What is the source of the download data?

PyPI provides download records as a publicly available dataset on Google's BigQuery. You can access the data with a Google Cloud account here.

When is the website data updated?

The data update begins at 01:00:00 UTC and should take about 10 minutes.

Why are there so many more downloads after July 26, 2018?

PyPI download records are generated by a service known as linehaul. The previous iteration of the service had an issue which caused it to restart regularly due to running out of memory, resulting in a large quantity of dropped download records. On July 26, a newer version of the service was deployed, which is much more robust and reliable.

Why are the cumulative download counts different from the sum of the downloads from the overall chart?

The cumulative download counts consider only the download records which are not from a known set of PyPI mirror applications, namely bandersnatch, z3c.pypimirror, Artifactory, and devpi. In other words, the cumulative download counts take the sum of the downloads from the Without_Mirrors dataset from the chart.

What is the difference between Without_Mirrors and With_Mirrors downloads?

The With_Mirrors and Without_Mirrors downloads are not mutually exclusive sets of download counts like the other segmentations provided. In fact, the Without_Mirrors downloads are a subset of the downloads in With_Mirrors.

Some entities will create a mirror, or clone, of the PyPI repository using a tool like bandersnatch for the sake of security or availability. This means that their mirror repository regularly syncs with PyPI by downloading all of the Python packages available (and versions thereof) that it does not already have. Those downloads are recorded by PyPI with bandersnatch as the user-agent. You will see also that on days in which you release a new version of your package there will be many more downloads from mirrors, as active mirrors will sync with PyPI by downloading those new releases.

pypistats.org filters downloads from known mirrors from the version and system segmentations on the website. Downloads by mirrors are intentionally excluded from download breakdowns because they do not represent end-users of the software. Instead, they serve as an alternative provider to other end-users on a separate (sometimes private) network.

The existence of mirrors means that the downloads provided by PyPI and BigQuery come with some uncertainty with respect to the actual aggregate usage of Python packages. One might expect that mirrors will mask end-user downloads for more commonly used packages while simultaneously inflating the download counts of less common ones. This uncertainty is difficult to quantify because the mirrors don't report subsequent downloads back to PyPI.

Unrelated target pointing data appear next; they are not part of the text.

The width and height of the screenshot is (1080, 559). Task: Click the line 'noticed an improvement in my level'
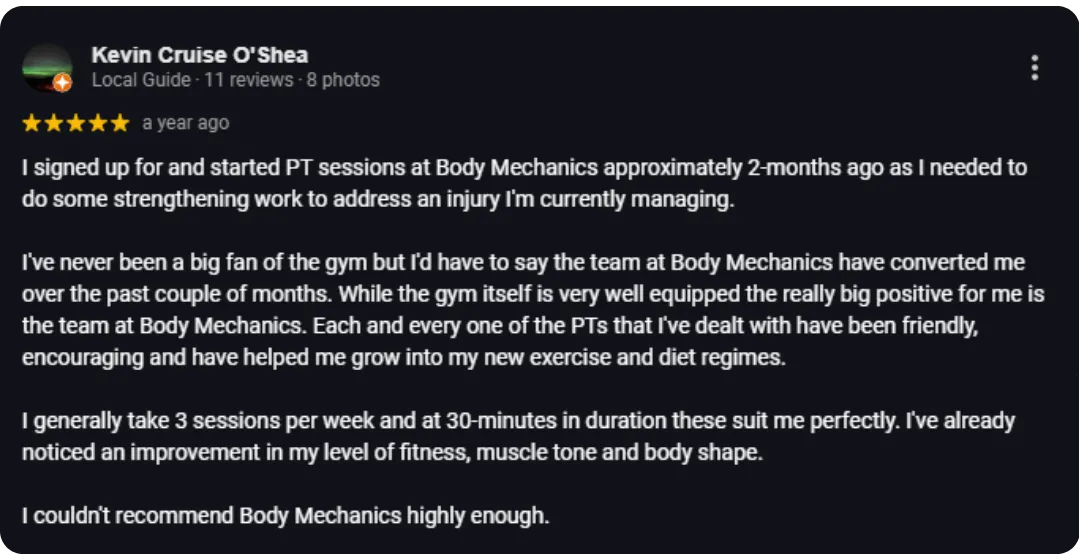[x=393, y=453]
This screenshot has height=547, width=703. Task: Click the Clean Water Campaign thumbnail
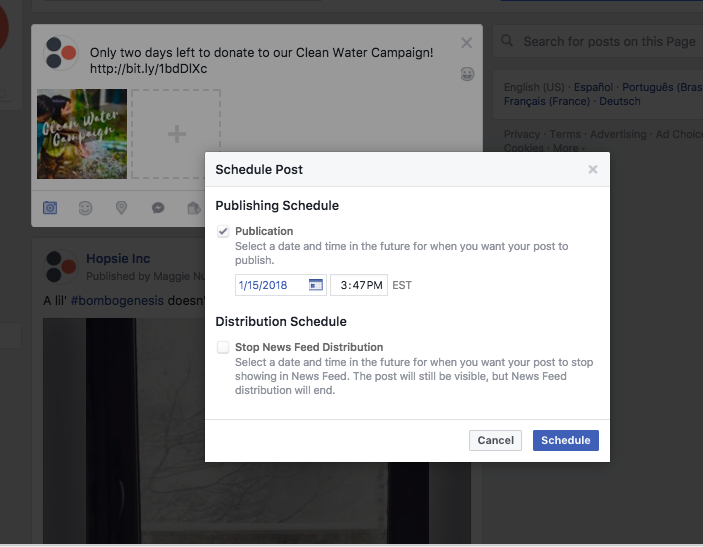[82, 134]
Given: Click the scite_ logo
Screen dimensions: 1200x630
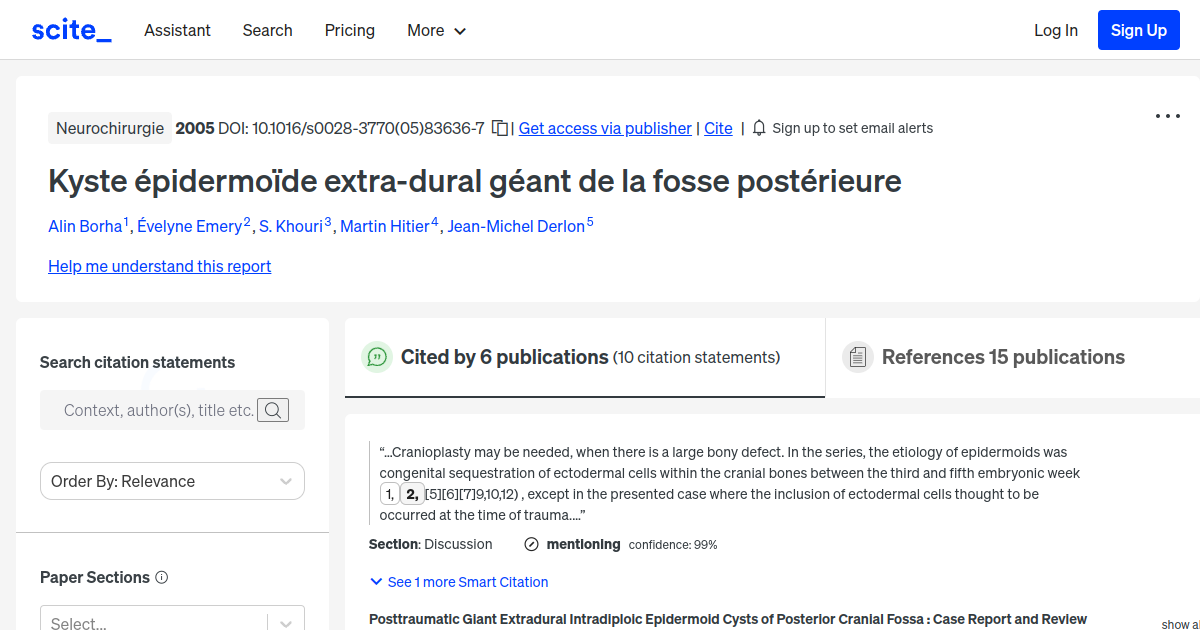Looking at the screenshot, I should (71, 29).
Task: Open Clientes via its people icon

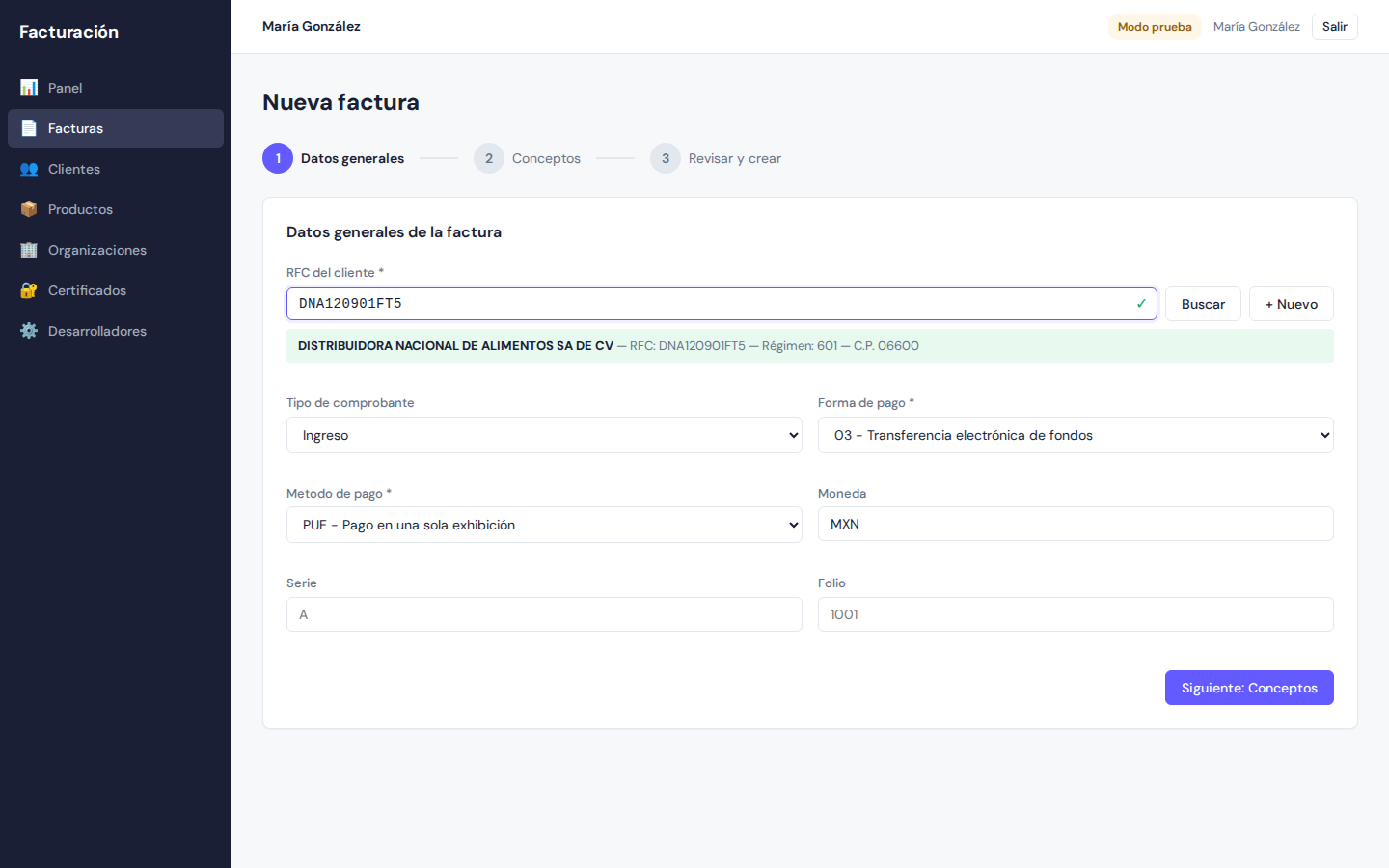Action: pos(29,169)
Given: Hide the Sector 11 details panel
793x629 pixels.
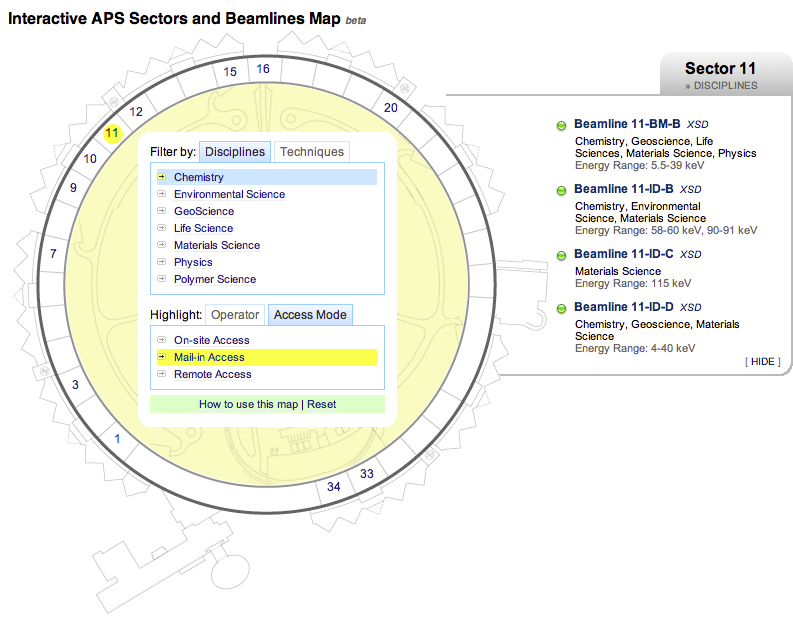Looking at the screenshot, I should (763, 361).
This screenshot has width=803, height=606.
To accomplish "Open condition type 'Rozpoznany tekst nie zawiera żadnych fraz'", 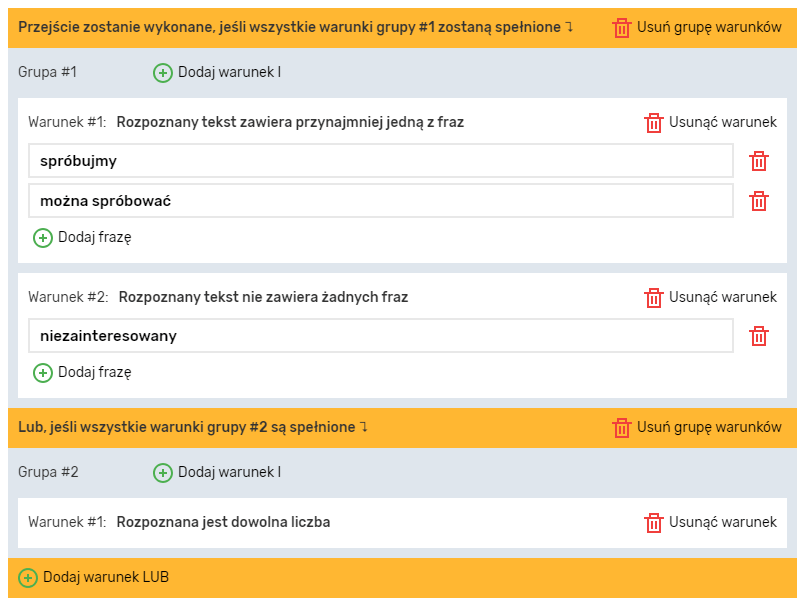I will point(263,298).
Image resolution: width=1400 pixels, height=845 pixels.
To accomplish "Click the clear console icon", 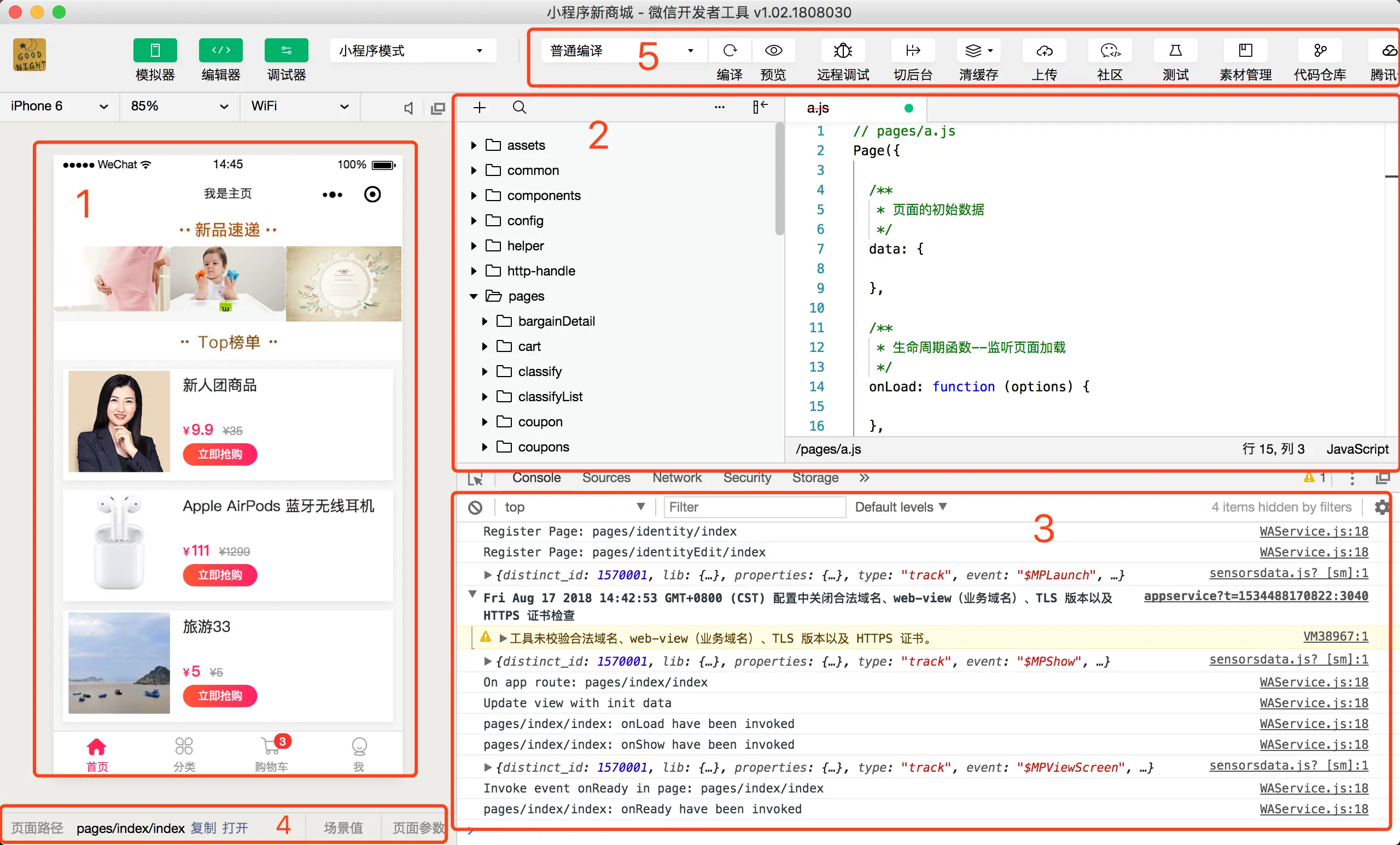I will tap(475, 507).
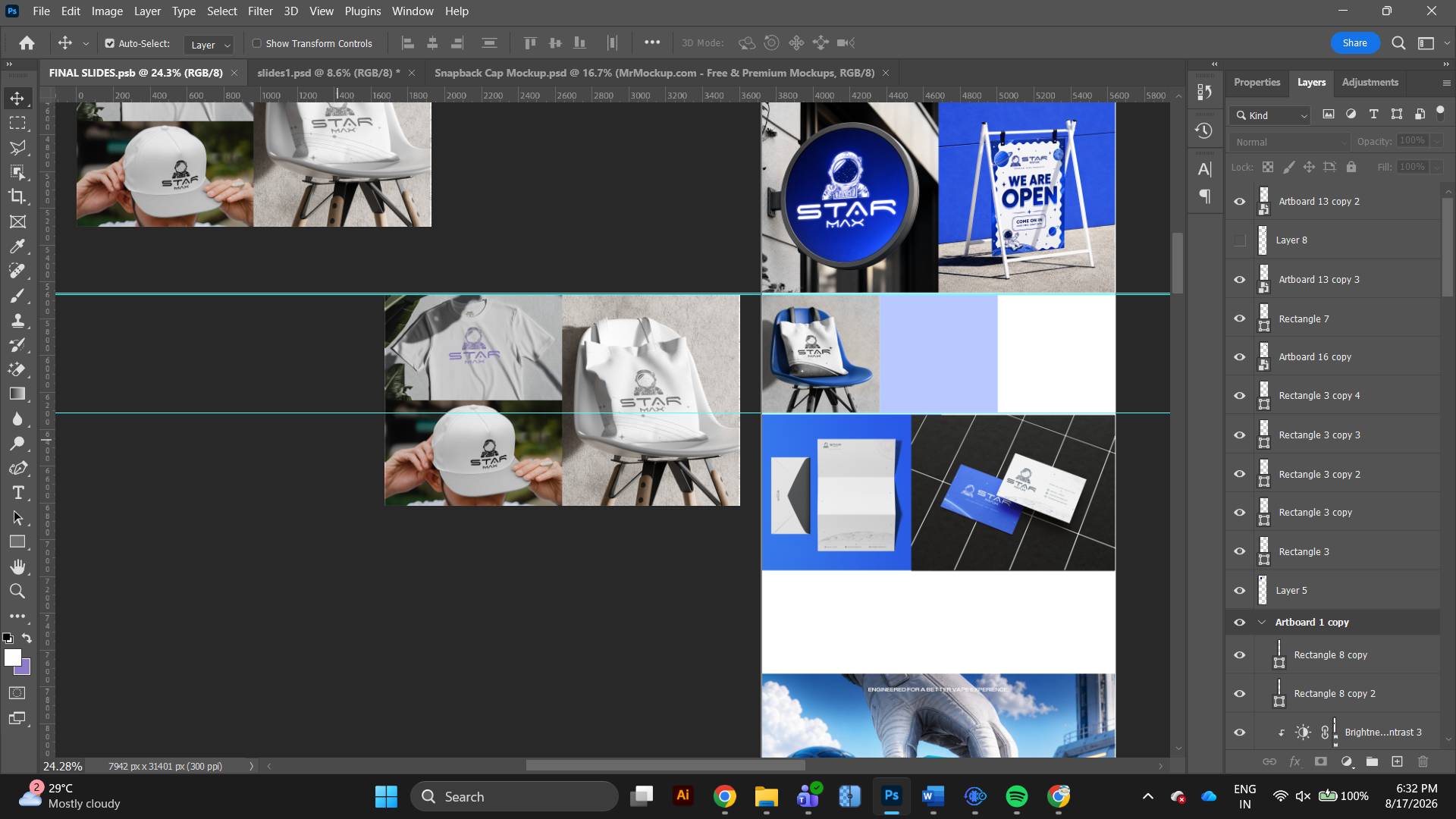Click the foreground color swatch

pyautogui.click(x=12, y=658)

One can, however, assume that PyPI serves a significant proportion of the Python community's packaging downloads. Hopefully significant enough that the quantities provided here are representative of their users and relevant to package maintainers. There are other distributors, like Conda, which also serve python packages, but their download data is currently not publicly available at the event level like PyPI's, and thus are not incorporated into the metrics on this website.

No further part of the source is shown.